Each SMC file contains one sequence of 4D human data, with multiple data modalities in the following structure.
-
*.smc (File)
-
Attributes
- actor_id: actor id, int32 scalar
- action_id: action id, int32 scalar
- datetime_str: data collection time stamp, string (YYYY-MM-DD-hh-mm-ss)
-
Extrinsics (Dataset):
- A JSON String with N calibrated Kinects and M iPhone extrinsic parameters with
- Indexing cameras:
- Kinect Color Index: i*2, 0<=i<N
- Kinect Depth Index: i*2 + 1, 0<=i<N
- iPhone Index: N*2 + j, 0<=j<M
- Parameters:
- Extrinsic: cam2world transformation
- R: Rotation Matrix [3,3]
- T: Translation [3]
- Floor: floor parameter [4]
-
Kinect (Group)
-
Attributes
- num_frame: Kinect: uint32 scalar
- num_device: Kinect: uint8 scalar
- depth_mode: Kinect depth mode, uint8 scalar, as specified in K4A SDK enum
- color_resolution: Kinect RGB color mode uint8 scalar, as specified in K4A SDKenum
-
KinectID: (HDF5 Group), range from 0 to N, each stores data collect from Kinect camera
-
Calibration (HDF5 Group)
-
Color (HDF5 Group)
- Intrinsics (Dataset): K4A SDK factory calibrated intrinsic, float32, shape (15,)
- Resolution (Dataset): color camera resolution (width, height), uint16, shape (2,),
- MetricRadius (Dataset): metric radius from K4A SDK, float32 scalar
-
Depth (HDF5 Group)
- Intrinsics (Dataset): K4A SDK factory calibrated intrinsic, float32, shape (15,)

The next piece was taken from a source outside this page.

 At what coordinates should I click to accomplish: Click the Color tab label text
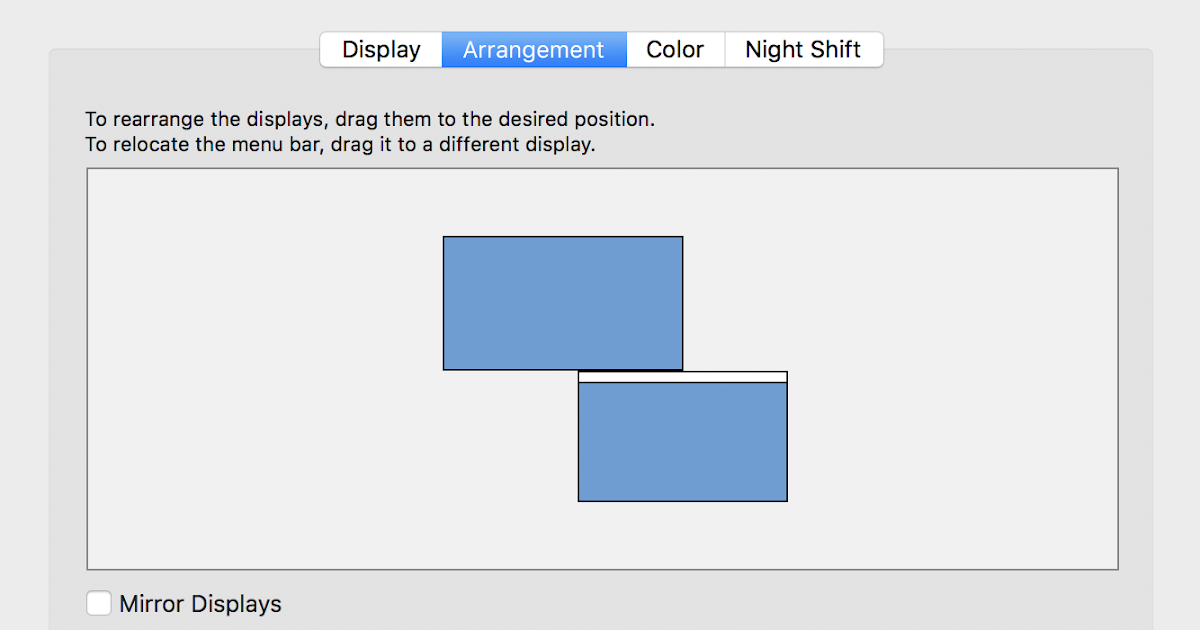(x=675, y=49)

- Resolution (Dataset): color camera resolution (width, height), uint16, shape (2,),
- MetricRadius (Dataset): metric radius from K4A SDK, float32 scalar
-
Color (Group)
- Dataset with F(number of frames) color images
- RGBA Color image (byte array)
-
Depth (Group)
- Dataset with F(number of frames) depth images
- 16 bit depth image: 2D uint16 array with Shape H*W (576, 640)
-
IR (Group)
- Dataset with F(number of frames) Infrared images
- 16 bit IR image: 2D uint16 array with Shape H*W (576, 640)
-
Mask (Group)
- Dataset with F(number of frames) body mask images from frame difference
- 8 bit body mask image: 2D uint8 array with Shape H*W (576, 640)
-
Mask_k4abt (Group)
- Dataset with F(number of frames) body mask images from K4A Body Tracking SDK
- 8 bit body mask image: 2D uint8 array with Shape H*W (576, 640)
-
Skeleton_k4abt (Group)
- Dataset with F(number of frames) Skeleton data from K4A Body Tracking SDK
- JSON: as specified in K4A SDK
-
Background (Group)
- Background Images for matting. Available from v3 data
- Color : Same as Kinect Color
- Depth: Same as Kinect Depth
-
iPhone (Group)
-
Attributes
- num_frame: number of iPhone frames, int32 scalar, close to number of Kinect frames * 2 + 4
- color_resolution: iPhone RGB resolution(width, height), int32, shape (2,)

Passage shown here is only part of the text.